Selon Eurostat, les indicateurs d’intégration sur le marché du travail montrent que la France reste à la traîne en Europe. Le taux de chômage des personnes vivant en France mais ayant la citoyenneté d’un autre pays de l’Union européenne s’élève à 7,9 %, contre une moyenne de 7,0 % dans l’Union européenne. L’écart est plus important pour les personnes résidant sur le territoire français mais possédant la citoyenneté d’un pays situé hors de l’Union européenne : le taux de chômage de cette catégorie de personnes est de 15,9 %, contre 12,3 % en moyenne au sein de l’Union européenne. En Europe, parmi les pays ayant fourni leurs résultats respectifs, seules l’Espagne (16,7 %), la Finlande (20,7 %) et la Suède (22,8 %) présentent un taux de chômage supérieur à celui de la France.

Les résultats sont assez similaires en ce qui concerne le taux d’emploi : le taux d’emploi des ressortissants d’un autre pays de l’Union européenne résidant sur le territoire est de 73,8 %, contre une moyenne de 77,3 % au sein de l’Union européenne. L’écart est, là aussi, encore plus marqué pour les ressortissants de pays hors Union européenne : leur taux d’emploi en France est de 58,7 %, contre une moyenne européenne de 65,2 %, soit un écart de 6,5 points de pourcentage. Seules la Belgique (51,6 %), la Bulgarie (52,7 %) et la Finlande (57,5 %) font pire.
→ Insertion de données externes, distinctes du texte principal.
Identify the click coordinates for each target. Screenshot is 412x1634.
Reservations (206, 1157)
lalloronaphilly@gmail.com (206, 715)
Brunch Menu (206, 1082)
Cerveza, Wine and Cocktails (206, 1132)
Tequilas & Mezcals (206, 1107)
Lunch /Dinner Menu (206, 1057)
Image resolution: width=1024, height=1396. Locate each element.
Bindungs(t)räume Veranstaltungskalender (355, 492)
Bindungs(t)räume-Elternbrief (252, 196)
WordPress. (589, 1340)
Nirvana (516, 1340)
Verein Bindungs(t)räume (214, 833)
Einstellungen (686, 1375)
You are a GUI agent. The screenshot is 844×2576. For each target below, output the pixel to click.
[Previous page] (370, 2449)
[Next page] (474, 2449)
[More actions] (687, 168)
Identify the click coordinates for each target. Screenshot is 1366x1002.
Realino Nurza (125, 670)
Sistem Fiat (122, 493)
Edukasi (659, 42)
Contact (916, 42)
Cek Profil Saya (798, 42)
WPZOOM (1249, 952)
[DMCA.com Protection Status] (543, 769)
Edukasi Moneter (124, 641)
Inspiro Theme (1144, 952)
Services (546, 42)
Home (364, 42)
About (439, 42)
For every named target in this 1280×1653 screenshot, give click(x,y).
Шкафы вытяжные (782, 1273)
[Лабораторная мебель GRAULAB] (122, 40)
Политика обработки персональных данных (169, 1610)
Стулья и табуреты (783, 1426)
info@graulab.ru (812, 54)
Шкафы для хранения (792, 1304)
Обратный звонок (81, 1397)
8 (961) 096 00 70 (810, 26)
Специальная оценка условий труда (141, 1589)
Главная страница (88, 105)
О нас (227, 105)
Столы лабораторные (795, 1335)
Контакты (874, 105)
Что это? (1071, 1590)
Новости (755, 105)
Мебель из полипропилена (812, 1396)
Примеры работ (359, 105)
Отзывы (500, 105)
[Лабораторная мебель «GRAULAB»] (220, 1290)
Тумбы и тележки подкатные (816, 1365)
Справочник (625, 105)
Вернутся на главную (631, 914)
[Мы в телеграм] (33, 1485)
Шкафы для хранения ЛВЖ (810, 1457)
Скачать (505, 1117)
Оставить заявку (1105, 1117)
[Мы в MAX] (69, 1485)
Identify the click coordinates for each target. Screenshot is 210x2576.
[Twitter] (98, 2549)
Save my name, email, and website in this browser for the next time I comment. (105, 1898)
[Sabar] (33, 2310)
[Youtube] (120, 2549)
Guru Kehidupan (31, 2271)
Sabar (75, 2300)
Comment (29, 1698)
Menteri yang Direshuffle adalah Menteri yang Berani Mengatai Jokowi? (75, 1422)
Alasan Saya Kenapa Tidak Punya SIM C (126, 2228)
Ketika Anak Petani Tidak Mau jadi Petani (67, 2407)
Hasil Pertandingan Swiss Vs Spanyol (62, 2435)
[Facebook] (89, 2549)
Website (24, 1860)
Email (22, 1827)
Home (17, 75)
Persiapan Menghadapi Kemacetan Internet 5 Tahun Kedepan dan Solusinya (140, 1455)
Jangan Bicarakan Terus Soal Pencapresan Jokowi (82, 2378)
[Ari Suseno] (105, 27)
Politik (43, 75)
Le taux de participation à la population active (ou taux d’activité) représente le pourcentage de la population active (en emploi ou au chômage) par rapport à la population en âge de travailler. Là aussi, la France ne figure pas parmi les meilleurs : le taux d’activité des ressortissants européens y est de 80,1 %, contre une moyenne de 83,2 % au sein de l’Union européenne. Pour ce qui est des ressortissants non européens, le taux en France est de 69,5 %, contre une moyenne européenne de 74,3 %, soit un écart de 4,8 points de pourcentage. Au sein de l’UE, seules la Belgique (60,8 %), la Bulgarie (54,8 %) et la Roumanie (67,5 %) ont un taux d’activité moins important que la France.

En clair, l’intégration des immigrés sur le marché du travail n’est pas réussie, et ceci est encore plus marqué chez les ressortissants d’un pays hors Union européenne. Ces chiffres montrent bien les difficultés du modèle français à transformer l’immigration en véritable force économique. Au-delà du nombre d’arrivées, c’est bien la réussite de l’intégration professionnelle qui détermine l’impact réel de l’immigration sur l’économie.